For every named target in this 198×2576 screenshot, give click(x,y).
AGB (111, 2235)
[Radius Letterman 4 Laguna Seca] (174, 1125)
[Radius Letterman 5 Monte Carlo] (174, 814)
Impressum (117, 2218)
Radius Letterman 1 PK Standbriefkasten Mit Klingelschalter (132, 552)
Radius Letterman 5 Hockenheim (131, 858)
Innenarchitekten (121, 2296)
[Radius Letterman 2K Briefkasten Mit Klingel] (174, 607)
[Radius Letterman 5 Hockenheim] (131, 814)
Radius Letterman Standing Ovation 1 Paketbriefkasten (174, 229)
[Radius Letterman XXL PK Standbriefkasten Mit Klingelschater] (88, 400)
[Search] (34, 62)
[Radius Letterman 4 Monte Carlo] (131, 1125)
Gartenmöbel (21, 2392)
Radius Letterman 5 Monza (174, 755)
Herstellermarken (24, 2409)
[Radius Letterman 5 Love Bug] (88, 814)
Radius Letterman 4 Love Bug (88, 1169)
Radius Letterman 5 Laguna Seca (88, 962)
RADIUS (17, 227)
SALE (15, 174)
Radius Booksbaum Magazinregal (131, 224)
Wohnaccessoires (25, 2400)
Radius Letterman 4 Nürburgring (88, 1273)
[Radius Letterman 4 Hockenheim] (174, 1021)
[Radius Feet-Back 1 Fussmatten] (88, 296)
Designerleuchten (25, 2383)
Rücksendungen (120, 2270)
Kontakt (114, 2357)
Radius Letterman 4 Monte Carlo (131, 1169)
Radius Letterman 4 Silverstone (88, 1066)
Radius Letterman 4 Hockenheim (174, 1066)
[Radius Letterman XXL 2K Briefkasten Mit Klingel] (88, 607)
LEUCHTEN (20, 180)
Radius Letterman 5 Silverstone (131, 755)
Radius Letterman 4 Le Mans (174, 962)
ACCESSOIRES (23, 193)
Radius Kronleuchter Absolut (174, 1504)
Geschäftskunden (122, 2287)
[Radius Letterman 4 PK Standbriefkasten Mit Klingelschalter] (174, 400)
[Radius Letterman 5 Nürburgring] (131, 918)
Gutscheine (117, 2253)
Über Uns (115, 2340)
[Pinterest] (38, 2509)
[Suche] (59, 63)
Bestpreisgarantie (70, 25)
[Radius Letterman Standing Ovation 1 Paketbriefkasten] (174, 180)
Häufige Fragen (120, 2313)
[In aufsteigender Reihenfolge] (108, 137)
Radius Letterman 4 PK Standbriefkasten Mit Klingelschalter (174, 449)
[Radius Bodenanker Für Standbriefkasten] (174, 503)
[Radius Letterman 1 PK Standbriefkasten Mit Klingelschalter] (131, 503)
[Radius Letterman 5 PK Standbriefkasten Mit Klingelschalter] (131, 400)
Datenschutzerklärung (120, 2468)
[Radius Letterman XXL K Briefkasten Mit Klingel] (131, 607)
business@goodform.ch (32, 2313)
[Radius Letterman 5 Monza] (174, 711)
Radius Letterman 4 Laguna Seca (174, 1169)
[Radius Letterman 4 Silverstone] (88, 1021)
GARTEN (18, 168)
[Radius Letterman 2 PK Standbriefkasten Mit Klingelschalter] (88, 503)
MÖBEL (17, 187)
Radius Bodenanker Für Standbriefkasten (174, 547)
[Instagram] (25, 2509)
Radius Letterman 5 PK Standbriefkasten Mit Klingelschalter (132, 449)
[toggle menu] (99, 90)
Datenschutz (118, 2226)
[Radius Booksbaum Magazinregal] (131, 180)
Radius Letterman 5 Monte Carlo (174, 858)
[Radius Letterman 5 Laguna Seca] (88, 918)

┄┄┄┄┄┄

▸ **Work order**:
Reproduce exactly the lines from the beginning of the entries above up to and including the line that contains "[Radius Letterman 5 Love Bug] (88, 814)".

▸ **Answer to the problem**:
For every named target in this 198×2576 screenshot, give click(x,y).
AGB (111, 2235)
[Radius Letterman 4 Laguna Seca] (174, 1125)
[Radius Letterman 5 Monte Carlo] (174, 814)
Impressum (117, 2218)
Radius Letterman 1 PK Standbriefkasten Mit Klingelschalter (132, 552)
Radius Letterman 5 Hockenheim (131, 858)
Innenarchitekten (121, 2296)
[Radius Letterman 2K Briefkasten Mit Klingel] (174, 607)
[Radius Letterman 5 Hockenheim] (131, 814)
Radius Letterman Standing Ovation 1 Paketbriefkasten (174, 229)
[Radius Letterman XXL PK Standbriefkasten Mit Klingelschater] (88, 400)
[Search] (34, 62)
[Radius Letterman 4 Monte Carlo] (131, 1125)
Gartenmöbel (21, 2392)
Radius Letterman 5 Monza (174, 755)
Herstellermarken (24, 2409)
[Radius Letterman 5 Love Bug] (88, 814)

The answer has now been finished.